Les bruts américains et africains s'envolent tandis que les importations de pétrole de la Chine rebondissent
Points clés
- •Le brut Djeno du Congo est offert avec une prime de 20 dollars par baril sur l'ICE Brent, contre 15 dollars deux semaines plus tôt, selon des traders anonymes cités par Bloomberg.
- •Les raffineurs asiatiques de Chine, du Japon et de Corée du Sud s'approvisionnent jusqu'en Argentine, avec notamment des achats de brut Medanito et au moins une cargaison chargée en août.
- •Les importations chinoises de brut ont rebondi depuis un creu décennal en juin, mais restent à environ 7,3 millions de b/j en août, bien en deçà des niveaux d'avant-guerre de 11 à 12 millions de b/j.
- •Les quelque 1,4 milliard de barils de stockage commercial et stratégique de la Chine permettent à Pékin d'attendre des prix favorables plutôt que d'acheter au plus haut des primes.
- •Les petits raffineurs indépendants « teapots » de la province du Shandong sont les grands perdants de l'industrie du raffinage chinoise alors que les approvisionnements en brut iranien et vénézuélien bon marché se sont asséchés.

Les prix des bruts du Canada, d'Amérique du Sud et d'Afrique ont fortement augmenté ces dernières semaines, portés par le rebond de la demande chinoise d'importations pétrolières depuis un creu décennal, la hausse des cours de référence et les perturbations persistantes de l'approvisionnement au Moyen-Orient.
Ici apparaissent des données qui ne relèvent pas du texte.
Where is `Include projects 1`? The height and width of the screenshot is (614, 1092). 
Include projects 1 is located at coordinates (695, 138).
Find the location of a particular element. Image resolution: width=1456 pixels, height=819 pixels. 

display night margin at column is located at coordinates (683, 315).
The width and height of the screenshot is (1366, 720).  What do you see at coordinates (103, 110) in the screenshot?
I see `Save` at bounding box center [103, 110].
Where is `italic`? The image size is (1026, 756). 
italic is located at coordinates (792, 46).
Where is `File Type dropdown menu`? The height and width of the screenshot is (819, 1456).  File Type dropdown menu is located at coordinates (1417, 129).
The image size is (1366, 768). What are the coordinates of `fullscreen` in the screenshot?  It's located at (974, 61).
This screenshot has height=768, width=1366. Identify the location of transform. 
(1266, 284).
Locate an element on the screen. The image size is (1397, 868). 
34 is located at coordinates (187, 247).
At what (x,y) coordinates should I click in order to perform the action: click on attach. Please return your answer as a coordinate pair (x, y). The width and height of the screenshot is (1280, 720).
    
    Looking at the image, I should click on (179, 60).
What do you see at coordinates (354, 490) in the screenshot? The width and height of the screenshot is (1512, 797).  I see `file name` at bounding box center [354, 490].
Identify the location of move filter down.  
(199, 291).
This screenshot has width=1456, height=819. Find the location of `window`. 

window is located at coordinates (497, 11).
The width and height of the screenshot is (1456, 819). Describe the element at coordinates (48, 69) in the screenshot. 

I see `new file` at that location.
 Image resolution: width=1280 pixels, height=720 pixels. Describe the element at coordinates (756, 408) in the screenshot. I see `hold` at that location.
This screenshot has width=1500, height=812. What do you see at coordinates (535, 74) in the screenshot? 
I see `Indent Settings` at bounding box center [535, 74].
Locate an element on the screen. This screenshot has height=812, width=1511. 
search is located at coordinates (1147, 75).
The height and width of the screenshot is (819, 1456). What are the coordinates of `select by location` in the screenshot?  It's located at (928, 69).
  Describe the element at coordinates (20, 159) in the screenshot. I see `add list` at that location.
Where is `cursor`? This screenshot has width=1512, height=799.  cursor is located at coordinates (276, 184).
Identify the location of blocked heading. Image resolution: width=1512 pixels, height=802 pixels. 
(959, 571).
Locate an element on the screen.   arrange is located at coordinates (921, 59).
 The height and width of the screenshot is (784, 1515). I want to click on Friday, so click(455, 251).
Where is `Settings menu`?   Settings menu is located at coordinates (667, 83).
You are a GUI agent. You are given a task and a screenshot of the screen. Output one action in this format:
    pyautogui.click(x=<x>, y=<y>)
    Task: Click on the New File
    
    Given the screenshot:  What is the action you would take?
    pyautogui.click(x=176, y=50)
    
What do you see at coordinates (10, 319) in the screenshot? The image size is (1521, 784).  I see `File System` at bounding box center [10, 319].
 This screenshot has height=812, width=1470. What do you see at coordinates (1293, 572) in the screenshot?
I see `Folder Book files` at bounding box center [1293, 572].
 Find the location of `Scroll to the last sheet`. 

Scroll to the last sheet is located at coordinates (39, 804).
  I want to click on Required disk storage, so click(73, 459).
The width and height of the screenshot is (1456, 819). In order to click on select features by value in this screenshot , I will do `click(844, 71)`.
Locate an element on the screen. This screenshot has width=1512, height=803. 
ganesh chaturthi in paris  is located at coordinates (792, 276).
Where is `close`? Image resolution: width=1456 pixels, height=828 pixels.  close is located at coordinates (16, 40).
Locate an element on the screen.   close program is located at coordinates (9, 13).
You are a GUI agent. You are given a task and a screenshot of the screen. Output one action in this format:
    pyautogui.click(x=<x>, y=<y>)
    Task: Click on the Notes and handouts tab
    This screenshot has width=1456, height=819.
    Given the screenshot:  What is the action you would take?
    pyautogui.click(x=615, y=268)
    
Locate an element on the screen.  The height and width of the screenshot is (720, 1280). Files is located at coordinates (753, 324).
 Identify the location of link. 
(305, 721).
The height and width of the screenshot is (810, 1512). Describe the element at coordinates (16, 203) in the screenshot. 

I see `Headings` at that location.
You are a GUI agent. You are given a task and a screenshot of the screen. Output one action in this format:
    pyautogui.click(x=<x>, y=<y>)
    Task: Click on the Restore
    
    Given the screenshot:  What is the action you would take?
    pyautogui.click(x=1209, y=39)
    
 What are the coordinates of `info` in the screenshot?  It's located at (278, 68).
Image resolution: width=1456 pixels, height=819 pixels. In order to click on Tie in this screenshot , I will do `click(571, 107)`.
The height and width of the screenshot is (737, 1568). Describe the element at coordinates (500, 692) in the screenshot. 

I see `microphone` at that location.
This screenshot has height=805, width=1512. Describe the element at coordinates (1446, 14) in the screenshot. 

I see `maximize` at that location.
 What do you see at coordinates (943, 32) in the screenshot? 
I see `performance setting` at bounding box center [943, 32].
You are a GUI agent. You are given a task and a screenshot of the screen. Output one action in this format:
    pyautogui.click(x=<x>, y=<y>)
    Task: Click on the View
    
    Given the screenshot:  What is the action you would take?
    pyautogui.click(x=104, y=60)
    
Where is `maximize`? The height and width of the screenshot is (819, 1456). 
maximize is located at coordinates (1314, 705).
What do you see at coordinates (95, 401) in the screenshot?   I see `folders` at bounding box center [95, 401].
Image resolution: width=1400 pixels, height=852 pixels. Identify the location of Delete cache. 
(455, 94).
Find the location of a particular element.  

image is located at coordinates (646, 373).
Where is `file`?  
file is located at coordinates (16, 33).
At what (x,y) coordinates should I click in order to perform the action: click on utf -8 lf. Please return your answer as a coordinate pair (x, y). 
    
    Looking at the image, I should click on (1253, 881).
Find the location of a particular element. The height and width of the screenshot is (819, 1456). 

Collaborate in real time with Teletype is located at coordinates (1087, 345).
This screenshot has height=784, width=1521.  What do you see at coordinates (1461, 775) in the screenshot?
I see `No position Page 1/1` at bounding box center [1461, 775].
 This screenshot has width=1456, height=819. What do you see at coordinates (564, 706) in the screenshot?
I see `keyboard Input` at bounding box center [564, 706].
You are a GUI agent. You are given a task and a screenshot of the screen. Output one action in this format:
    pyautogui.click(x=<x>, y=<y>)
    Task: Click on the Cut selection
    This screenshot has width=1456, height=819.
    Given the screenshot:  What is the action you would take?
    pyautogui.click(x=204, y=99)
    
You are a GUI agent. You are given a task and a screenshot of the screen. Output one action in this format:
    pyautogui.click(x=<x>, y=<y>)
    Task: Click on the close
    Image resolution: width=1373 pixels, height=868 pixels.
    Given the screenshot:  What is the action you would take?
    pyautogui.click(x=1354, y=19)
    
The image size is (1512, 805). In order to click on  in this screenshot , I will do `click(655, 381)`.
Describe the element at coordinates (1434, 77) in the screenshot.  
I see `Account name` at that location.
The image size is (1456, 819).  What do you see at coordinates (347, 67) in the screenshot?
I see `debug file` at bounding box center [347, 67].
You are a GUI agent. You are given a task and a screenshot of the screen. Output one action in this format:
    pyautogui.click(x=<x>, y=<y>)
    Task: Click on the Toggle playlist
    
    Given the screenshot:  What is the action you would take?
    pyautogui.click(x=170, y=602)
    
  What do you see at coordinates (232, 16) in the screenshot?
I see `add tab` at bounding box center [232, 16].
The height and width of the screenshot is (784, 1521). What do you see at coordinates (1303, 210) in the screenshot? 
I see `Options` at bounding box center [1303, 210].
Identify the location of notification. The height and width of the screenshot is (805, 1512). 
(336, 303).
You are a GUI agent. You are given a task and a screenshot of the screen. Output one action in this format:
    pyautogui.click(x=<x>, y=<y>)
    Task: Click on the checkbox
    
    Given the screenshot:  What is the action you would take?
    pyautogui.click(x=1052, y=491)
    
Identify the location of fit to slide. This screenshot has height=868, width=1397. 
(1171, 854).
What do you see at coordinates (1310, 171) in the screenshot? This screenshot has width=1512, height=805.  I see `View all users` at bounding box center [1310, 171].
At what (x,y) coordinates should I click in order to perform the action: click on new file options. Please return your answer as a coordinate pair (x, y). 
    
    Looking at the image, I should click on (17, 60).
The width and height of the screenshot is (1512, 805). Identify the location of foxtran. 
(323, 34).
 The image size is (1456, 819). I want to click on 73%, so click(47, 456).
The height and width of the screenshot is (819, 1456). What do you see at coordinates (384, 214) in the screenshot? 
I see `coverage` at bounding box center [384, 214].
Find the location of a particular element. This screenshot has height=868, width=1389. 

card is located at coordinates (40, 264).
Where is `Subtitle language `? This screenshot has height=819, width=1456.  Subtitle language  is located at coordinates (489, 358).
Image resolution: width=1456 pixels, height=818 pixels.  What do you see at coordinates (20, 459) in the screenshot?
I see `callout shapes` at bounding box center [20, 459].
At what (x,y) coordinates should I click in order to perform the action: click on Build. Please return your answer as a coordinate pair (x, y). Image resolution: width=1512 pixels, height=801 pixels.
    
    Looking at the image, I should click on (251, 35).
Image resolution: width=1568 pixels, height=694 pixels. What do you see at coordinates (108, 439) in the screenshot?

Ce mouvement illustre comment les choix d'approvisionnement d'un seul grand acheteur peuvent se répercuter sur les marchés régionaux du brut, en remodelant les différentiels des qualités qui se négocient habituellement avec une décote par rapport au Brent.
Le brut Djeno du Congo — l'un des plus petits producteurs de l'OPEP — est offert avec une prime de 20 dollars par baril sur l'ICE Brent, ont indiqué lundi à Bloomberg des traders anonymes. Cette prime était de 15 dollars par baril deux semaines plus tôt, selon ces mêmes traders.
Les bruts du Canada, du Brésil et de l'Argentine voient également leurs prix monter face à l'appétit d'achat accru en Asie. Les importateurs asiatiques de brut, dont la Chine, le Japon et la Corée du Sud, se sont mis à s'approvisionner jusqu'en Argentine pour compenser les pertes d'approvisionnement du Moyen-Orient — un changement notable pour une région dont les raffineurs comptaient historiquement sur les fournisseurs du golfe Persique. Ces dernières semaines, des raffineurs asiatiques ont acheté du brut Medanito argentin, avec au moins une cargaison de cette qualité — comparable au West Texas Intermediate américain — chargée en août, ont déclaré la semaine dernière à Bloomberg des traders anonymes au courant de ces achats.
La Chine en particulier augmente ses importations de bruts africains et américains, ainsi que de son mélange russe ESPO favori, alors que l'offre de brut iranien s'est rapidement asséchée à la suite du blocus américain réimposé sur les exportations pétrolières de l'Iran.
Le premier importateur mondial de brut a vu ses importations rebondir par rapport au creu décennal enregistré en juin, Pékin ayant assoupli les restrictions sur les exportations de carburants et les raffineurs s'étant reconstitué des stocks pour profiter de marges de raffinage assez correctes.
Néanmoins, les importations chinoises de brut, estimées à environ 7,3 millions de barils par jour (b/j) en août, restent bien inférieures aux niveaux d'avant-guerre de 11 à 12 millions de b/j, ce qui laisse penser que la Chine restera sélective dans ses achats de brut dans un contexte de prix volatils et souvent en flèche. Pékin peut se permettre d'être sélectif car il avait accumulé environ 1,4 milliard de barils de brut en stockage commercial et stratégique avant le début de la guerre en Iran. Cette réserve donne à Pékin un levier inhabituel pour attendre des prix favorables plutôt que de courir après les cargaisons au plus haut des primes — une dynamique que les traders observeront comme un indicateur de la durabilité de la prime actuelle sur les bruts du bassin atlantique et africains.
Pour l'heure, les grands perdants de l'industrie du raffinage chinois sont les petits raffineurs indépendants — surnommés localement « teapots » et concentrés dans la province du Shandong — qui comptaient depuis des années sur le brut iranien et vénézuélien bon marché. L'un de ces flux ne sort plus du golfe Persique, et l'autre n'est plus aussi bon marché. La manière dont ces petits raffineurs s'adapteront, et si Pékin ajuste leurs quotas d'importation en réponse, déterminera quelle part de la demande chinoise en rebond atteindra réellement les marchés spot internationaux.